Burada üçüncü taraflardan içerik bulacaksınız
Gömülü içeriğin görüntülenmesi için, üçüncü taraf sağlayıcılar olarak gömülü içeriğin sağlayıcıları bu izni gerektirdiğinden, kişisel verilerin iletilmesi ve işlenmesine ilişkin geri alınabilir onayınız gereklidir. [In diesem Zusammenhang können auch Nutzungsprofile (u.a. auf Basis von Cookie-IDs) gebildet und angereichert werden, auch außerhalb des EWR]. Anahtarı “açık” konuma getirerek bunu kabul etmiş olursunuz (herhangi bir zamanda iptal edilebilir). Bu aynı zamanda GDPR Madde 49 (1) (a) uyarınca belirli kişisel verilerin ABD dahil üçüncü ülkelere aktarılmasına ilişkin onayınızı da içerir. Bu konuda daha fazla bilgi bulabilirsiniz. Sayfanın altındaki anahtarı ve gizliliği kullanarak onayınızı istediğiniz zaman iptal edebilirsiniz.

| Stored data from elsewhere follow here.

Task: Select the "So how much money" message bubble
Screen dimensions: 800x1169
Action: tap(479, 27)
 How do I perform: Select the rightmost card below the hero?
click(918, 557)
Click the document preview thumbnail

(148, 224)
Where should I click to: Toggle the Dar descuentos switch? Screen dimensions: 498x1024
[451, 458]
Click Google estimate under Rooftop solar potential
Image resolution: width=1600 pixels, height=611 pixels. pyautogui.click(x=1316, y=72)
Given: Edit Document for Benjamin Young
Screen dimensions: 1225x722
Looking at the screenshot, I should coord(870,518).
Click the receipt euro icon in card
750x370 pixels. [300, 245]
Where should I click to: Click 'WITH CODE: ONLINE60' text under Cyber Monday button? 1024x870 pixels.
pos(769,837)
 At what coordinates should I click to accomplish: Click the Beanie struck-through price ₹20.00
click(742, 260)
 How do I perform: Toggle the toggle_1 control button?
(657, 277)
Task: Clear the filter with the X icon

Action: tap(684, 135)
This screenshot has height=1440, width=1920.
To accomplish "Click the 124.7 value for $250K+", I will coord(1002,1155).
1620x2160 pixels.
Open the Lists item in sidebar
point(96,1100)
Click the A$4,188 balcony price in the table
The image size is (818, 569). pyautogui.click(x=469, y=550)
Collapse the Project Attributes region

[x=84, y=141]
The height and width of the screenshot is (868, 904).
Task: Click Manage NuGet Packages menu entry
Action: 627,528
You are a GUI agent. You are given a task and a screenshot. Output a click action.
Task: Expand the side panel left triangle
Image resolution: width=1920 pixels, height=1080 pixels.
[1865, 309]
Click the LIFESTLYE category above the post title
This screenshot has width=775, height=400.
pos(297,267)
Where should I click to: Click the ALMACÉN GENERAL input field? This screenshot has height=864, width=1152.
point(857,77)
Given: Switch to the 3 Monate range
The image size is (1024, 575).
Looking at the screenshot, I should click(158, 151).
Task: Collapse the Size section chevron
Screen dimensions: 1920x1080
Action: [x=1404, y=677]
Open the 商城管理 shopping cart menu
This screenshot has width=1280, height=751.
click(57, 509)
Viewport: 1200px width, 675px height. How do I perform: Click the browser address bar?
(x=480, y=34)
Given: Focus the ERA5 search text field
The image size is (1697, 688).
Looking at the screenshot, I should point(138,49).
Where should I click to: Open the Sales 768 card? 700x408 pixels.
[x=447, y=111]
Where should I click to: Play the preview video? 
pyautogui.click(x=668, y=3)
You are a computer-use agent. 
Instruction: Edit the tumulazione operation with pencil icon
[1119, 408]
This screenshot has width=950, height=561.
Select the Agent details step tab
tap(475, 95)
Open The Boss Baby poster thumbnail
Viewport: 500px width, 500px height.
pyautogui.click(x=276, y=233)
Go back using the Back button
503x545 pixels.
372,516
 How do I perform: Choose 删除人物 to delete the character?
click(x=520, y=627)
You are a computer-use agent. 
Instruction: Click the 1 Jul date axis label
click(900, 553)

Wissing mektubunda bu konuya değindi: Değiştirilen İklim Koruma Yasası 15 Temmuz'dan önce yürürlüğe girmezse, bakanlık mevcut yasa uyarınca acil bir program sunmakla yükümlü – ardından ülke çapında ve hafta sonu süresiz araç kullanma yasağı uyarısı gelecek. Wissing, bunun sonucunda sadece vatandaşların zarar görmeyeceğini, aynı zamanda tedarik zincirlerinin de kalıcı olarak bozulabileceğini, çünkü ulaşımda karayolundan demiryoluna kısa vadeli bir geçişin gerçekçi olmayacağını yazdı.
Uyarısı, petrol krizi sırasında sözde arabasız Pazar günlerini hatırlatıyor: Arap devletleri, Yom Kippur Savaşı'nın arka planında 1973'te petrol üretimini azalttıktan sonra, Federal Cumhuriyet'te dört Pazar günü araba kullanma yasağı getirildi.